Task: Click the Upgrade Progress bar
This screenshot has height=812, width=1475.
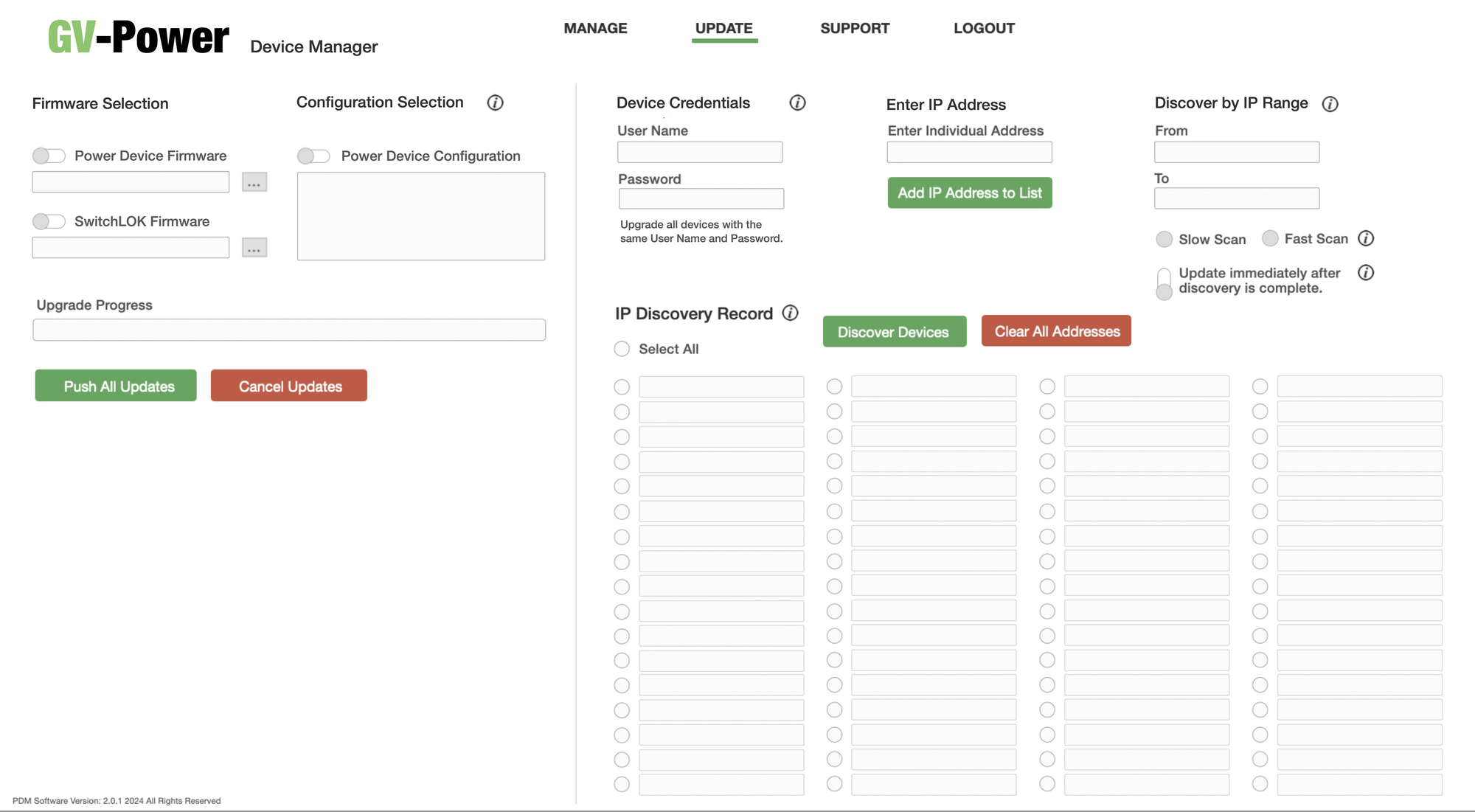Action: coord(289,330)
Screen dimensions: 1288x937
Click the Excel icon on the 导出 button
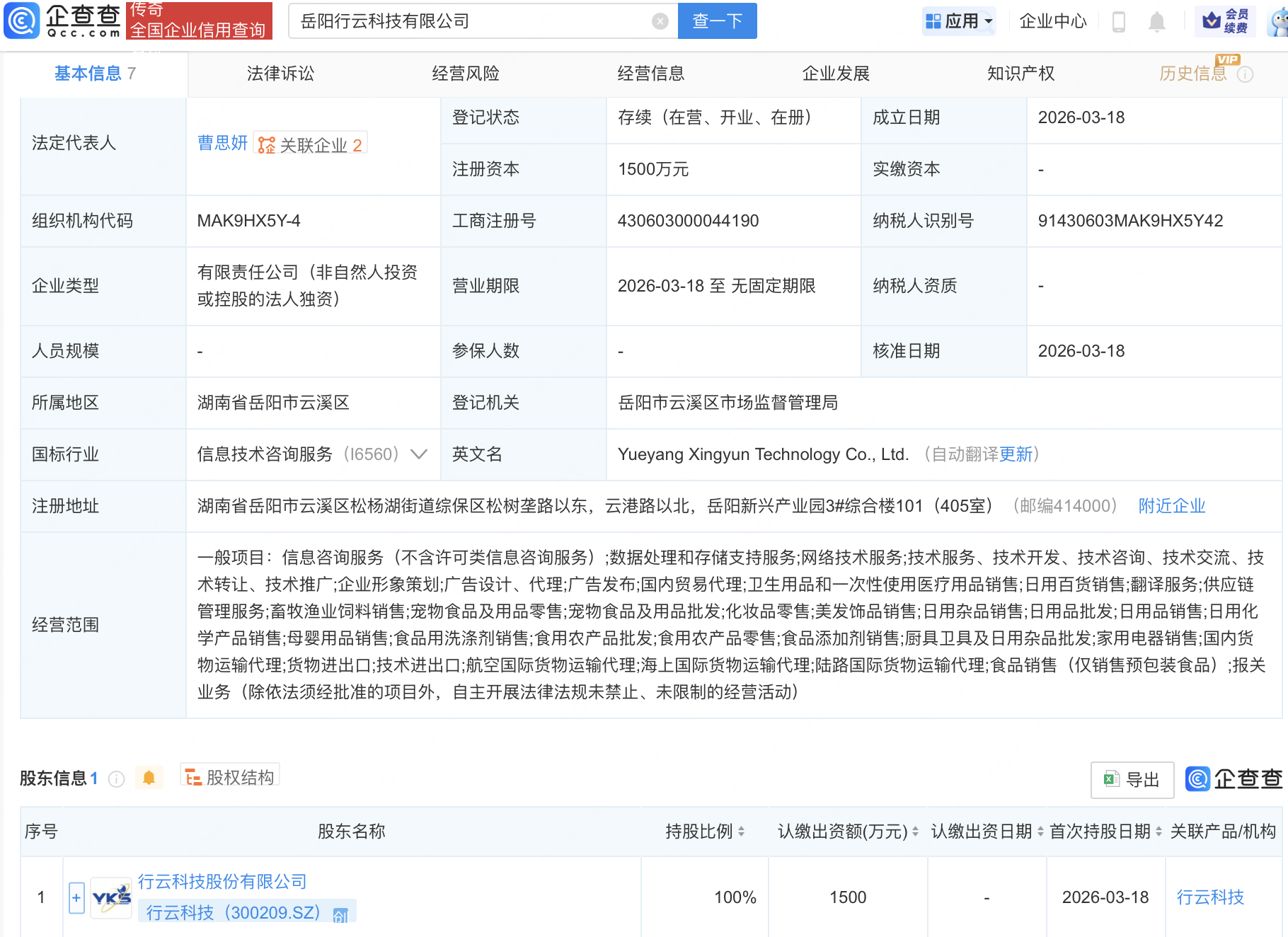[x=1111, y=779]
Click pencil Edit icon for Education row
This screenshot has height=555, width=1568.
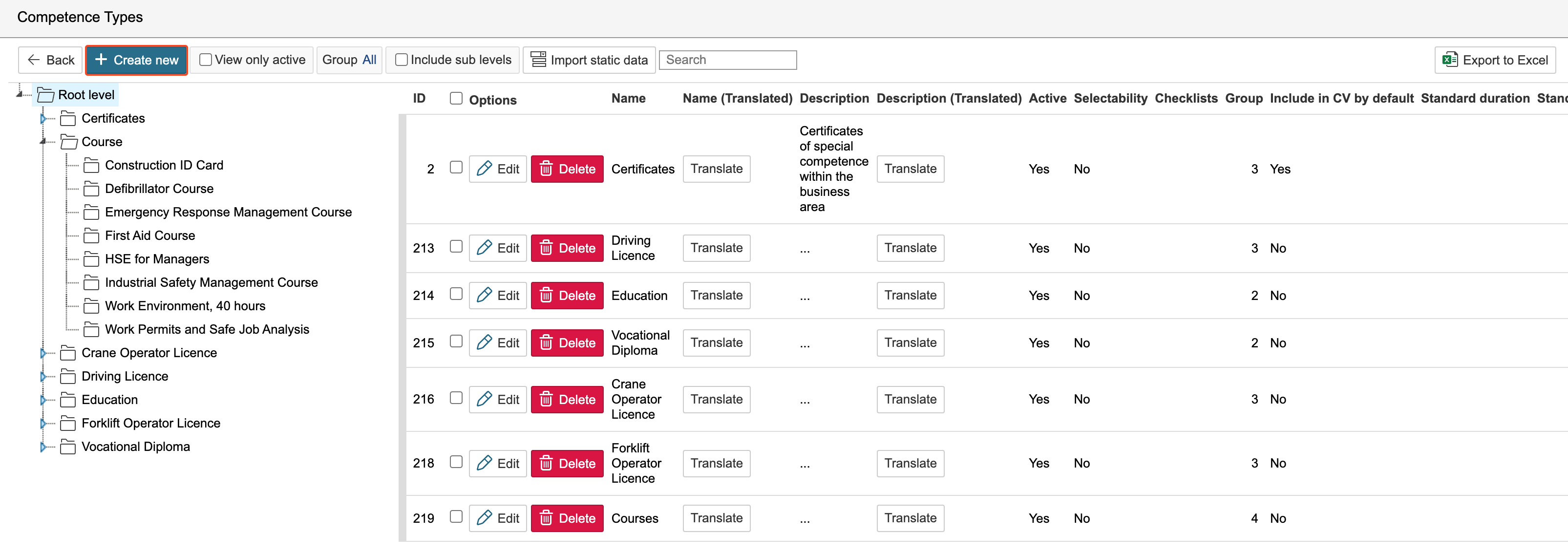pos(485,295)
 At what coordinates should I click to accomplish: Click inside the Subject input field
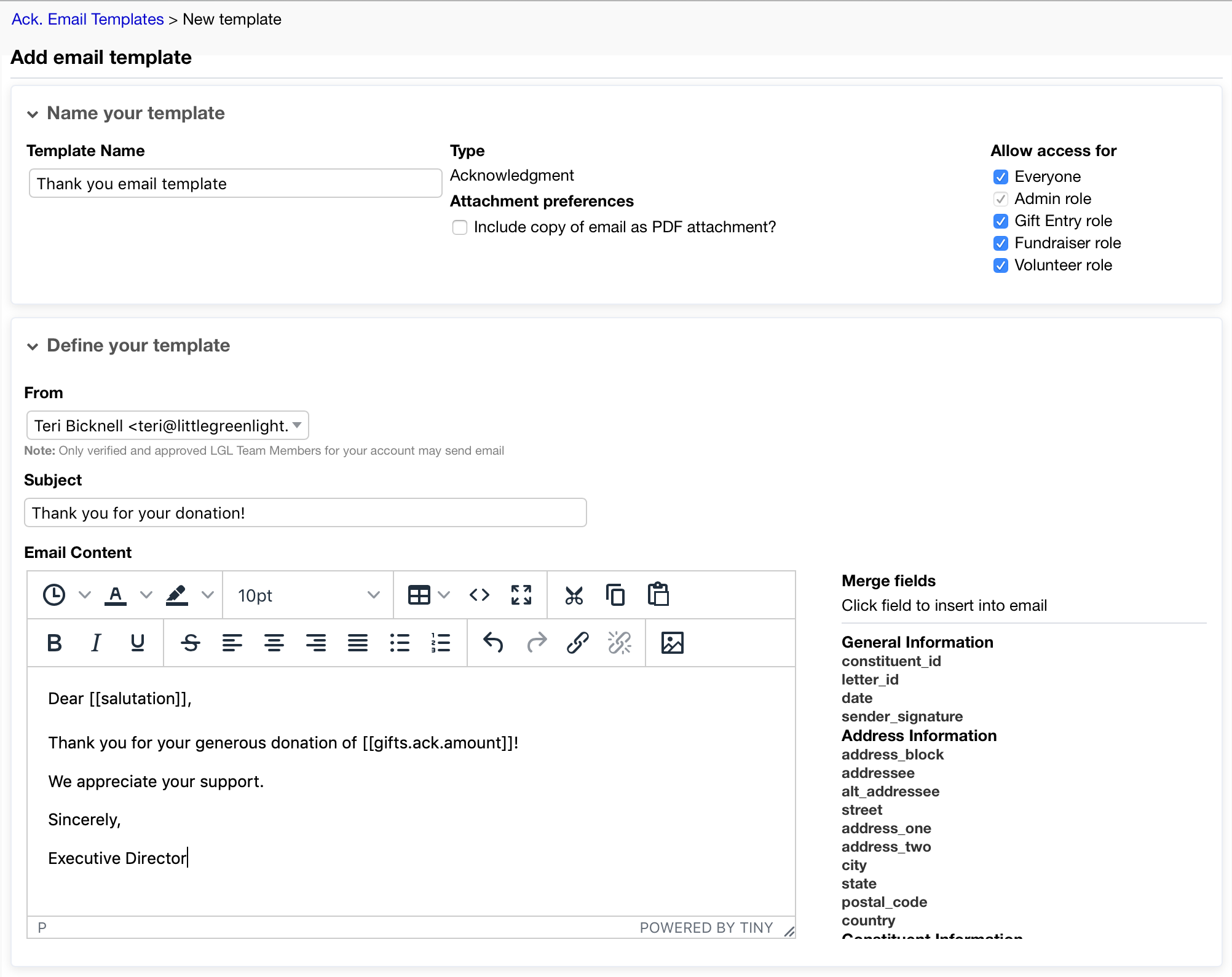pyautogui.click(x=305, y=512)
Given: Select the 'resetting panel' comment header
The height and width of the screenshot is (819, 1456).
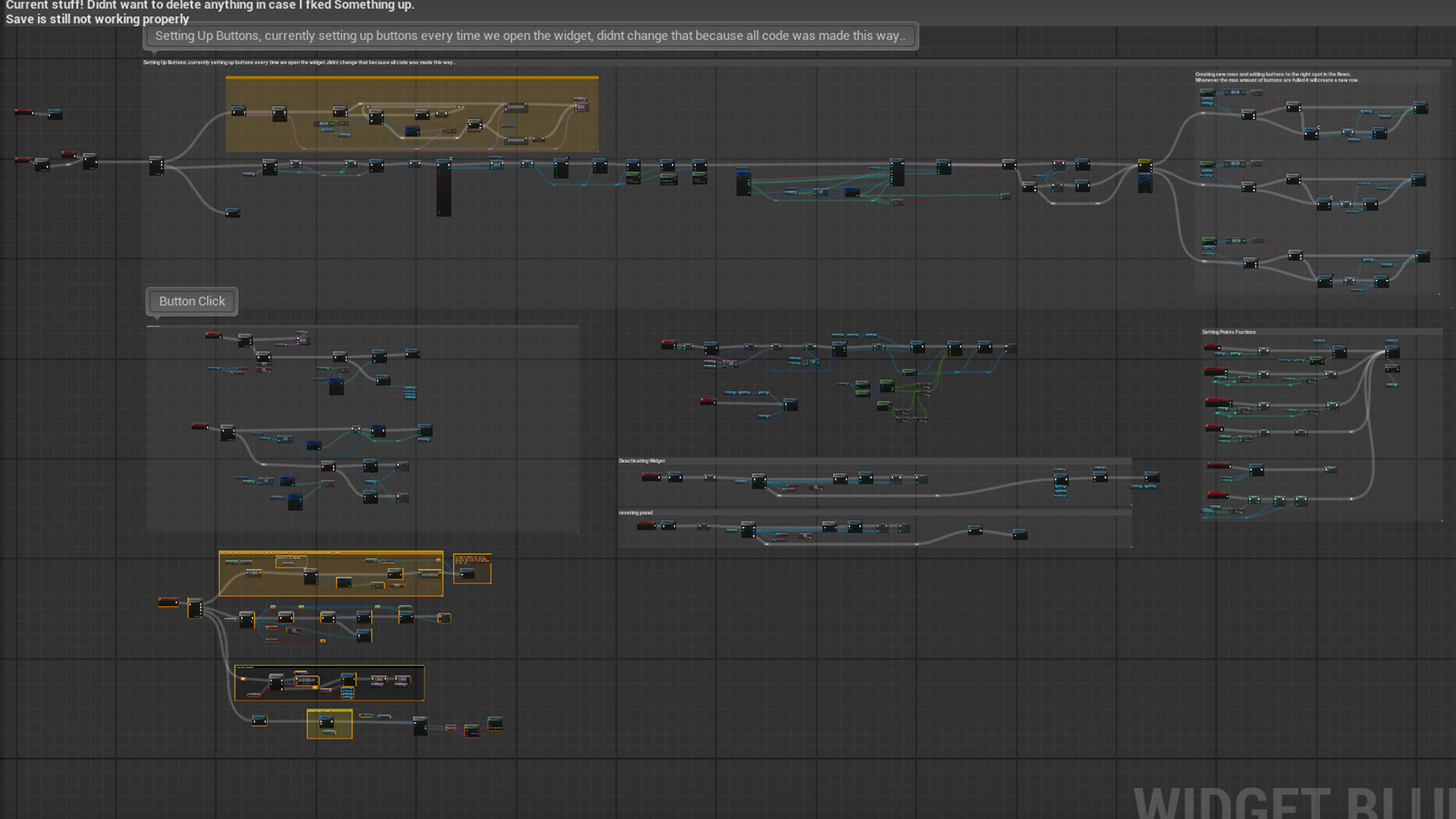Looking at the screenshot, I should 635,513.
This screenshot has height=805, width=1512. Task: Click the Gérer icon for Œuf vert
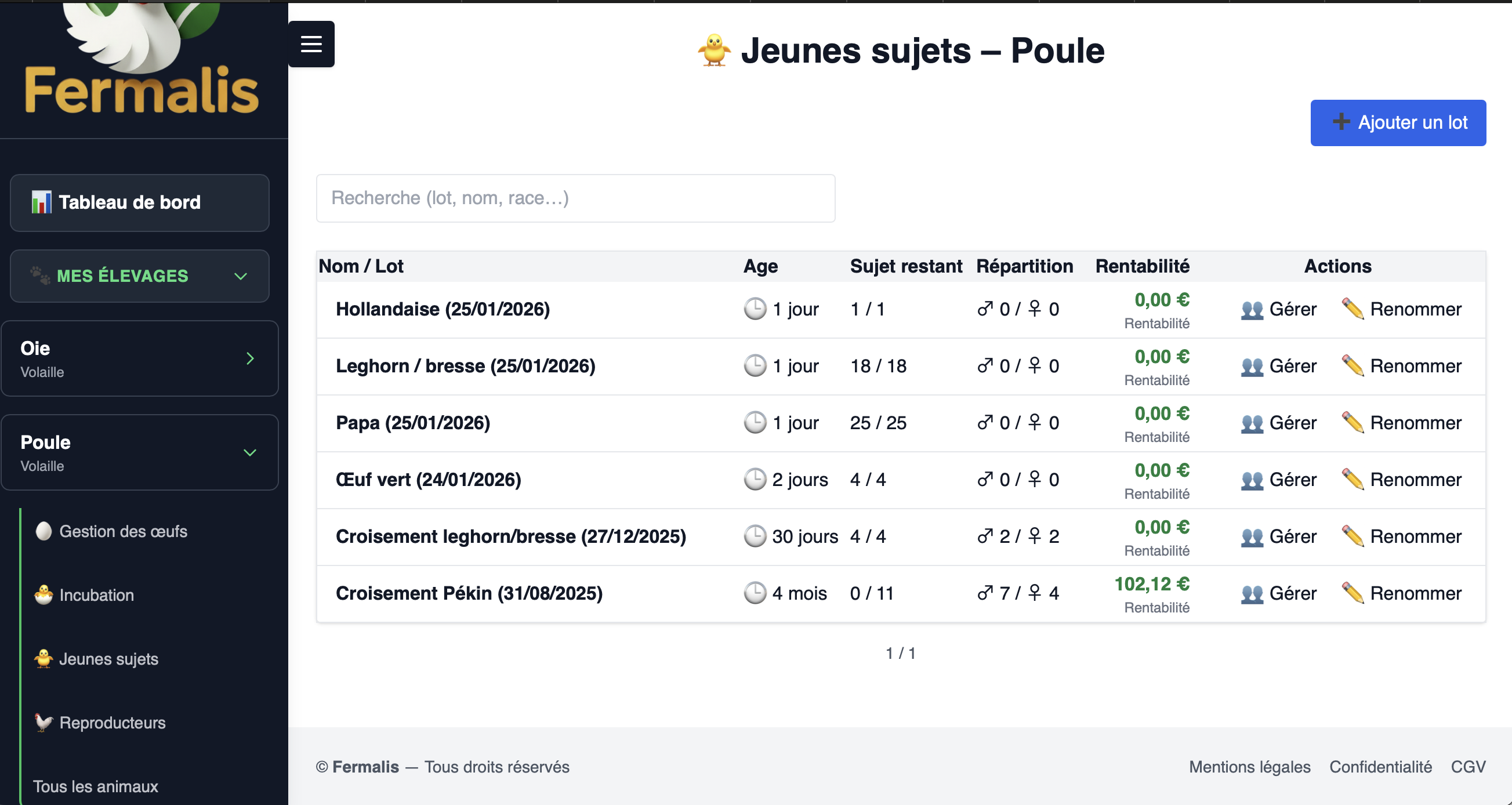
• • •
Repeat the listing in full and exactly. Do not include any images.

Task: Click the Upgrade Progress bar
This screenshot has height=812, width=1475.
Action: coord(289,330)
Screen dimensions: 1288x937
Click the Excel icon on the 导出 button
[x=1111, y=779]
Click pencil Edit icon for Education row
This screenshot has height=555, width=1568.
pos(485,295)
 At what coordinates should I click to accomplish: Click inside the Subject input field
pyautogui.click(x=305, y=512)
Given: Select the 'resetting panel' comment header
The height and width of the screenshot is (819, 1456).
Looking at the screenshot, I should 635,513.
This screenshot has height=805, width=1512. Task: Click the Gérer icon for Œuf vert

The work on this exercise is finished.